Dans son étude sur les académies de la Renaissance au XXe siècle, parue en 1940 et rééditée aujourd’hui, l’historien fait l’éloge de la prise en main de l’enseignement artistique par une autorité forte œuvrant pour le bien de l’État.
Nikolaus Pevsner est connu de tous les étudiants en histoire de l’art : il est l’auteur du Génie de l’architecture européenne. Cependant, beaucoup ignorent l’existence de son ouvrage sur les académies, paru en 1940 en Angleterre sous le titre Academies of Art. Past and Present. Longtemps, les chercheurs l’ont consulté dans la langue originale, car il n’a été traduit en français qu’en 1999 par Jean-Jacques Bretou, acccompagné d’une longue présentation d’Antonio Pinelli. La présente édition reprend intégralement celle de 1999.
Nikolaus Pevsner (1902-1983) naît à Leipzig de parents juifs russes. En 1933, les nazis lui interdisent d’enseigner l’histoire de l’art et il s’installe en Angleterre où il poursuivra sa carrière. Son livre sur les académies est le fruit de recherches entamées en Allemagne « entre 1930 et 1933 », précise-t-il dans la préface à la seconde édition du livre, reprise dans la présente édition française. Pevsner y juge que son travail est toujours d’actualité, les recherches sur les académies étant encore balbutiantes. Si c’est moins le cas aujourd’hui, l’ouvrage reste une référence, tant pour sa bibliographie (augmentée par Antonio Pinelli) que pour son important appareil critique. En outre, il demeure un jalon dans l’histoire de l’art au XXe siècle.

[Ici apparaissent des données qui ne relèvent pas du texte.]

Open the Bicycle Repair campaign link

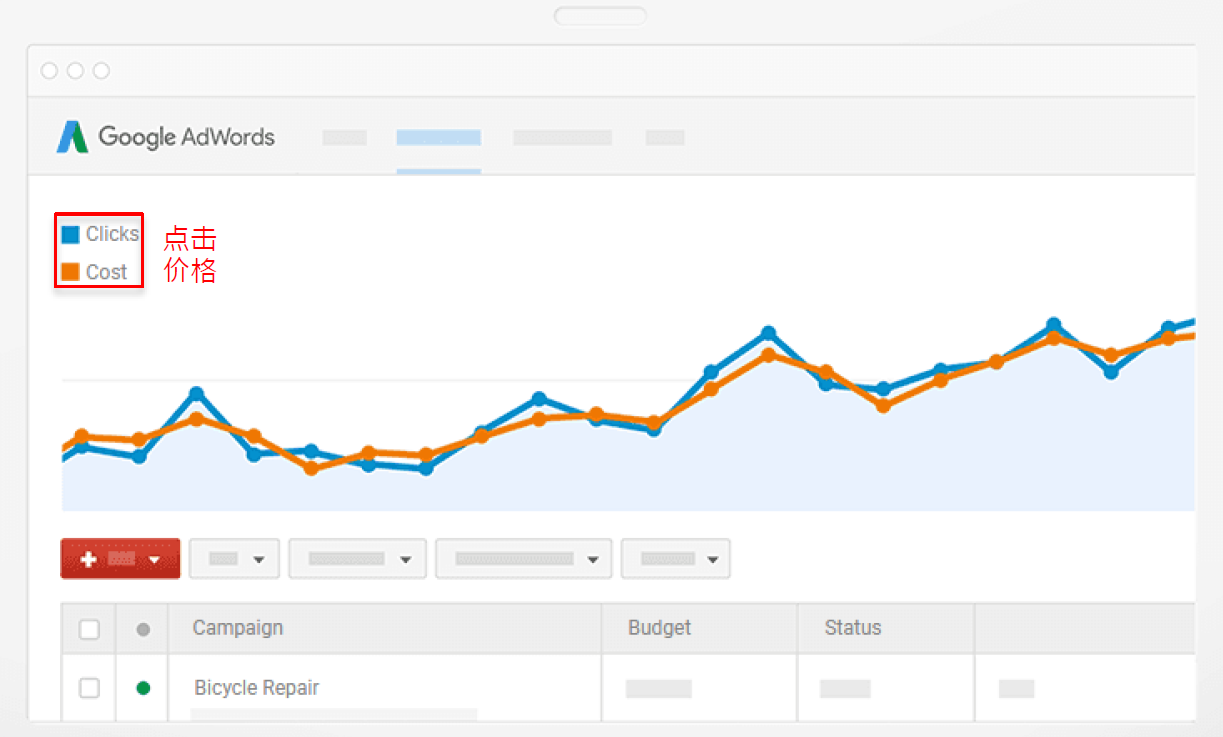257,688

Dans son introduction, l’auteur précise que le mot « académie » recouvre des réalités diverses selon l’époque, le lieu et l’objet. Il s’intéresse notamment à l’Académie française et établit un lien entre la fondation d’académies et l’absolutisme. Le chapitre suivant est consacré au XVIe siècle et débute par cette question : qu’était exactement l’Académie Léonard de Vinci ? Un groupe de discussion et non une école, répond Pevsner, même si Léonard a défendu l’idée d’une formation théorique destinée aux futurs artistes. C’est Vasari qui, le premier, propose la création d’une académie au sens moderne du terme. Pevsner écrit : « Le fait que l’entreprise ait débuté sous les auspices du maniérisme, le plus schématique et le plus “totalitaire” de tous les styles modernes, et l’un des plus attachés à reprendre des compositions, des personnages, des détails dans les œuvres des grands maîtres classiques, détermina le caractère et la destinée des académies d’art jusqu’au XXe siècle. »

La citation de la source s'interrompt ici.